When Ethan was 6 months old, our daughter Eliza was conceived, literally on my 40th birthday. Still nursing Ethan and with just one newly returned monthly cycle under my belt , I was convinced — and, more importantly, convinced my husband — that there was no way “we” could get pregnant so quickly. Famous last words.
The perfect present
My pregnancy was confirmed on Mother’s Day of all times. Who knew a pregnancy test would be the perfect present? At that time of my second pregnancy, Ethan’s development was right on target, and yet, I cried, feeling guilty, that somehow a new baby would short-change the unspoken “Mommy and Ethan alone-time” contract I had with my son.
The birthday girl
Eliza turned 6 on January 23 . Ethan, as always, was by her side and sang and played “Somewhere Over the Rainbow” in her honor. While Ethan has full speech — and a plethora of four-letter words thanks to Eminem and Prince — he has one more gift he wants to give his sister, which as his mother, I have taken the liberty to elucidate, as he’s too busy composing his next big symphony.
A letter from Ethan
For my darling sister, on the occasion of her 6th birthday,
You saved me. Literally, you saved me. The day Mommy and Daddy brought you home from the hospital is the day I completely shut down. In essence, your arrival forced them to realize my development wasn’t where it should be, and they called Early Intervention services. Without you, who knows if they would have stopped listening to everyone who said I was “just being a boy, and boys develop at a slower pace.”

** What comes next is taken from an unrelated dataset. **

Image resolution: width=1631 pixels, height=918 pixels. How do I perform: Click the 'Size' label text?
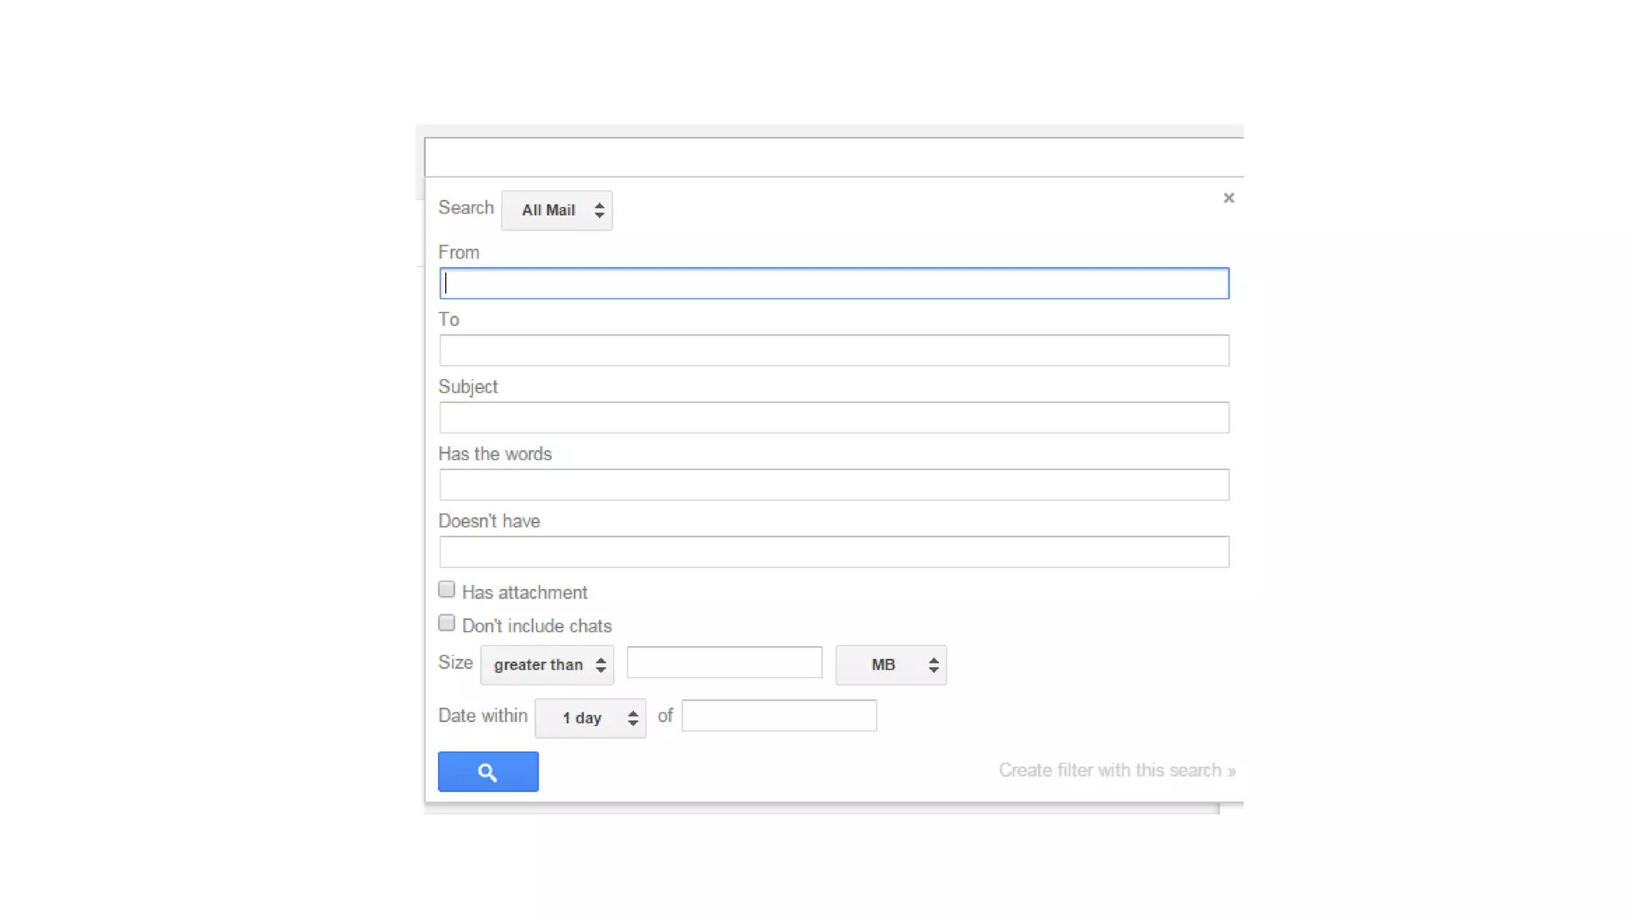tap(456, 663)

You might not know it, but from day one, you have been my advocate, my protector, my teacher, my rescuer, my hero. My baby sister by birth order... a giant presence in my world.
We have two different sets of strengths: I am more musical, you are more athletic. I like computers, you like books. I like pirates and soldiers, you like princesses and Barbie. We don’t have a conventional relationship. Yet together, we are one very powerful force. We very much complete each other. Yin and yang. We are forever a team. We are The E-Team.
Sometimes I know you resent the attention that my music and autism engender, and I want you to know that I understand. I hear you tell Mommy and Daddy that you want to be on television… that you want to be interviewed for the newspaper… that you want to be on YouTube. Eliza, you don’t need to be on TV for everyone to see how talented, special and unique you are. You are already a star. You are my star. You are Mommy and Daddy’s star, too.
You are beautiful, Eliza, and not just because you have blonde curly Shirley Temple hair and blue eyes that make people stop in their tracks. That’s just your outside. Your true beauty is what’s inside, for it’s your heart and mind that make everyone you meet fall in love with you.
You are kind, thoughtful and wise well beyond your years. You are one of those rare people lit from within. You are the first to help a friend who is hurt; with a friendly smile and a kind word, you soothe their physical or emotional pain. You are quick to forgive a slight. Rather than receive material birthday gifts from your friends, you asked that they bring in one grocery bag of non-perishable food items so that you might donate them to the local pantry to help the less fortunate.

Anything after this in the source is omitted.